Write out everything from the line containing "You are a GUI" down to the line containing "tap(750, 278)", both included, with the requests kept as they are. Multiply each coordinate in the answers by 1.45 and round it to a whole number, rounding halves up, and leave the pictures out.

# GIVEN RECORDS
>>>>>
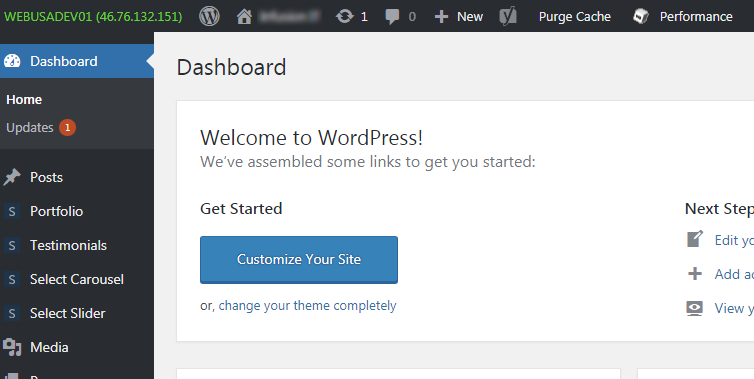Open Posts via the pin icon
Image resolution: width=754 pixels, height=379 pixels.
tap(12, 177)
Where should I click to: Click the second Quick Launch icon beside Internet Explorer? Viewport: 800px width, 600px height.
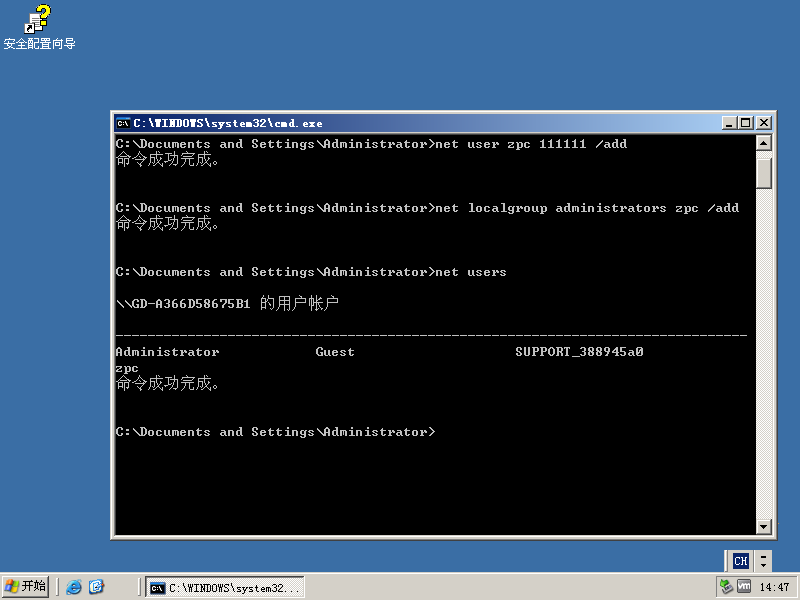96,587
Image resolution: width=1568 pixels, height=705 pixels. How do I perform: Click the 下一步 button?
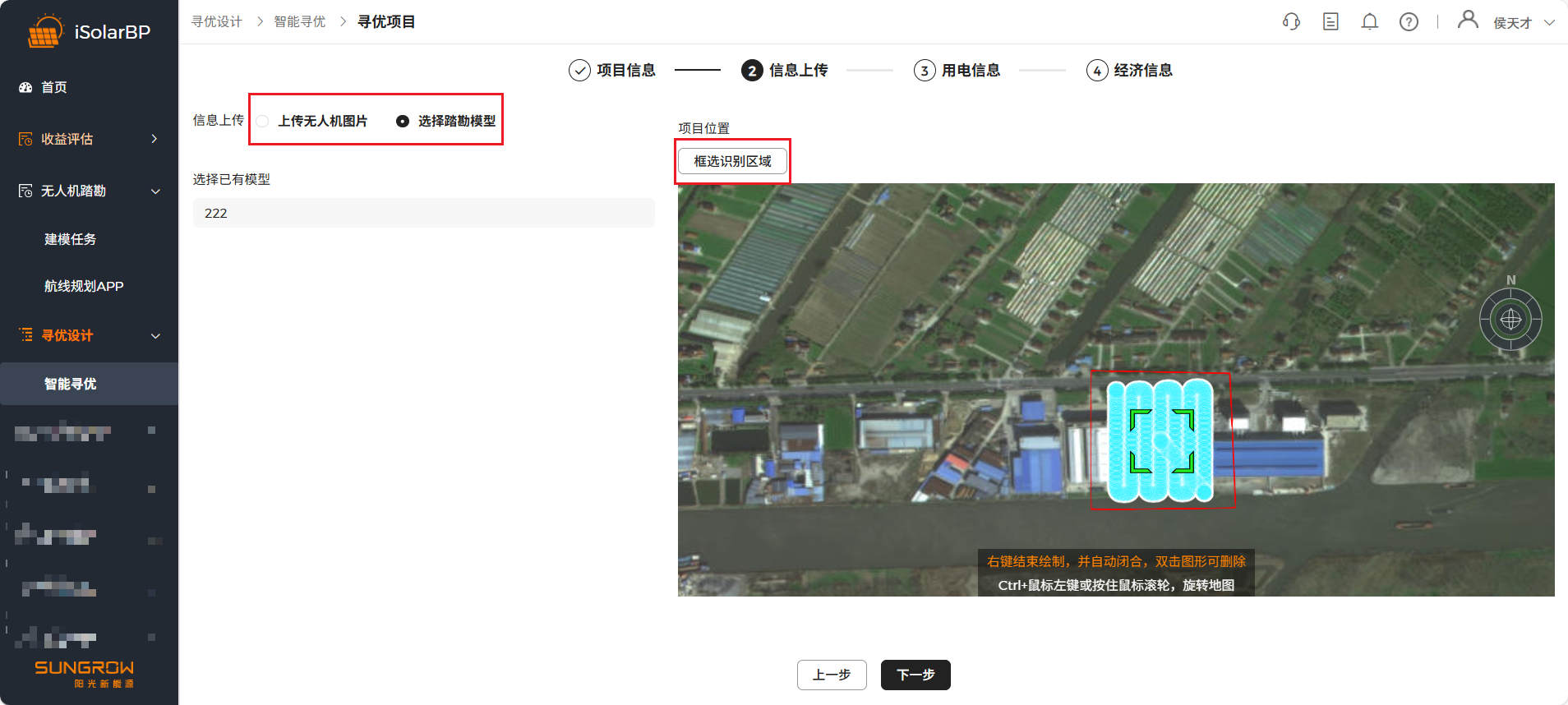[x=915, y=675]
<<<<<
>>>>>
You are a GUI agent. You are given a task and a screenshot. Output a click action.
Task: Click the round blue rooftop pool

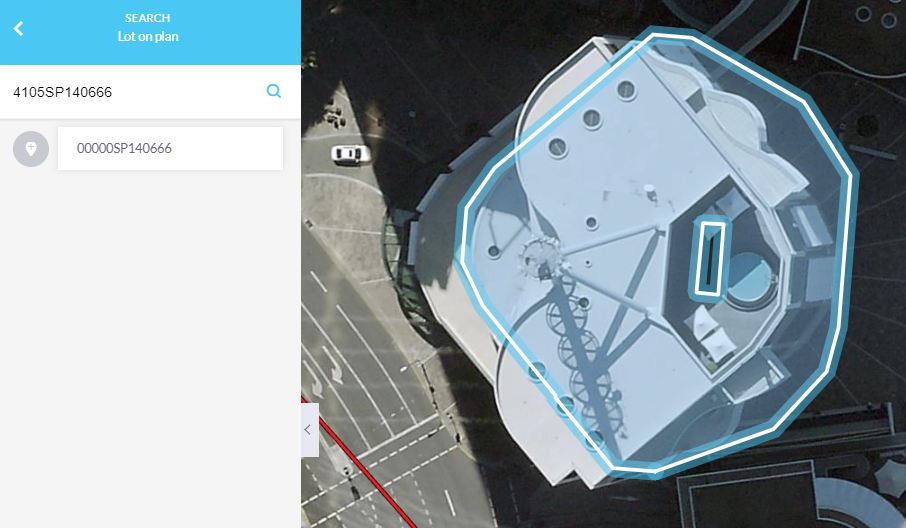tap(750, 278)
<<<<<
# FINAL RESULT
You are a GUI agent. You are given a task and a screenshot. Output a click action.
Task: Click the round blue rooftop pool

tap(1088, 403)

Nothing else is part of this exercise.